Secondly, the MEDIATE project will lay the foundations for a typology of the corpus of best-selling works during this period describing their generic traits, intended readers, relation to major political and religious debates, and how readers in different parts of Europe may have appropriated these texts through translations, reworkings and other uses. Finally, the project examines how historiography came to define the Enlightenment as the work of an intellectual elite, downplaying the impact of middlebrow texts and readers. The MEDIATE project thus brings a bottom-up approach to intellectual history, using book history data and new digital tools to argue that the Enlightenment was fashioned not only by the progressive intellectuals we know today, but just as importantly, also by a large mass of forgotten books - ""the great unread"", as provocatively described by Margaret Cohen - that need to be adequately studied if we are to truly understand how we ""became modern"" (or not)."
During the first half of the MEDIATE project, team members worked primarily on harvesting private library auction catalogues for the database, and building the first Sandbox version of the MEDIATE database. Since it turned out that good inventories or overviews of the material were lacking for all regions except the Netherlands, the harvesting work required more time than initially expected, and the project focus moved toward a better understanding of the source material itself (that turned out to be seriously understudied), rather than drawing conclusions from the extracted data. The harvesting work is scheduled to be completed by December 2019.
MEDIATE’s major achievements as of February 2019 include:
- a first, Sandbox version of the MEDIATE database, containing data extracted and enriched from 200 catalogues (10% of the total). This will be made publicly available in late 2019 or early 2020.
- the first peer-reviewed project publications (in French History and Civilization 2017, and Book History, 2018), as well as a number of other peer-reviewed articles accepted for publication
- the organization of two conferences, Digitizing Enlightenment (2017) and Private libraries and their catalogues (2019), each of which attracted 30 - 50 delegates
- two book publications under contract, one with Brill (edited volume based on 2019 conference) and one with Boydell & Brewer (multi-author volume on private library catalogues)
- the award to the PI of the prestigious Ammodo-KNAW Prize for the Humanities 2017, in recognition of the innovative work being done in the MEDIATE project.
Second reporting period:
The period from March 2018 to September 2019 was the project’s major period of work on designing and developing the MEDIATE database, and harvesting, ingesting and enriching data on the first pilot sample of 250 catalogues, representing 240,000 individual book Items. The technical development work on the database started in January 2018, with developer Micha Hulsbosch working 0,3 fte on the project.

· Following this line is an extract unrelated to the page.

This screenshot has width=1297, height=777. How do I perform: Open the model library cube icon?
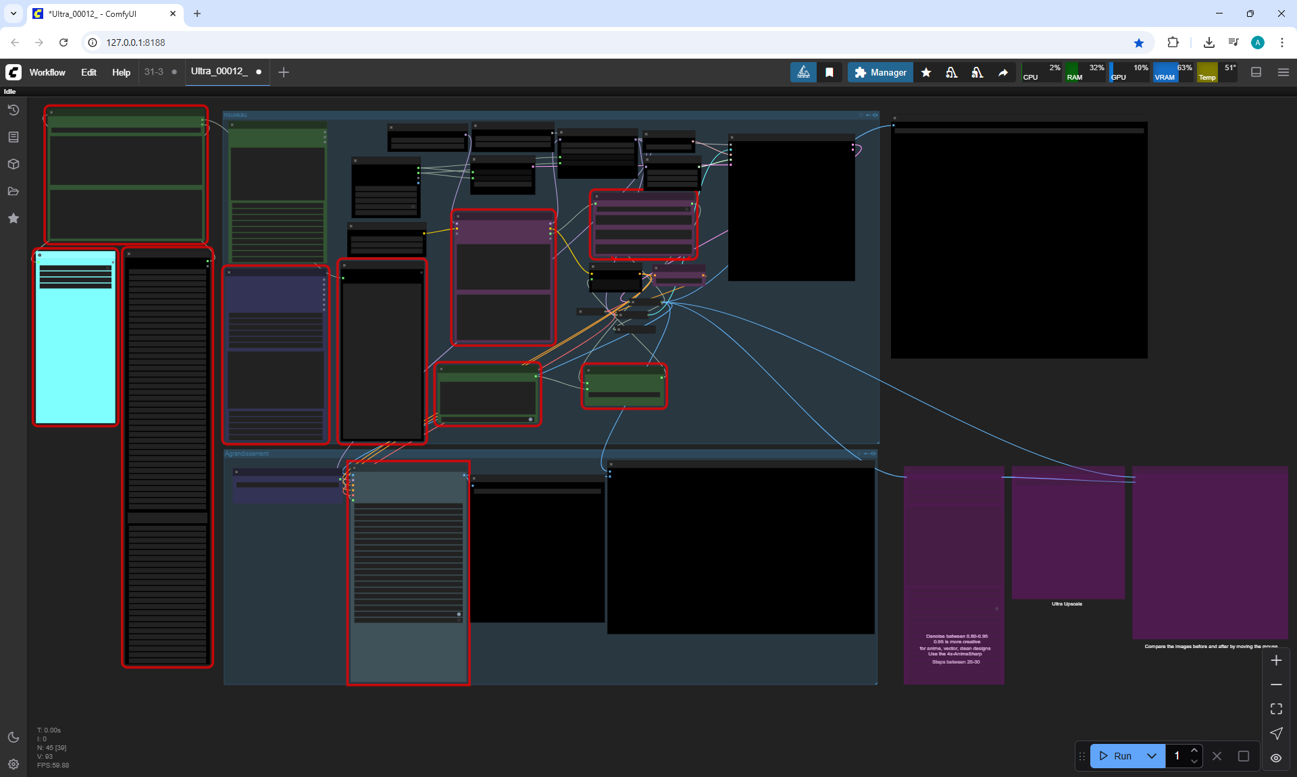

MEDIATE’s major achievements during this period include:
- in January 2019, the second major MEDIATE conference, titled Private Library Inventories, 1665 – 1830: Locating, Studying and Understanding Sources, with over thirty speakers from a dozen countries. Selected papers will be published as a peer-reviewed, Open Access volume with Brill.
- the first working version of the Sandbox version of the MEDIATE database (not yet publicly available, but fellow researchers can ask for guest login codes to consult the data)
- a dozen peer-reviewed articles accepted for publication.
- in July 2018 the PI was invited to join the editorial board of Book History, which is the leading journal in this field, as well as the editorial board of the Journal of Data Mining and Digital Humanities.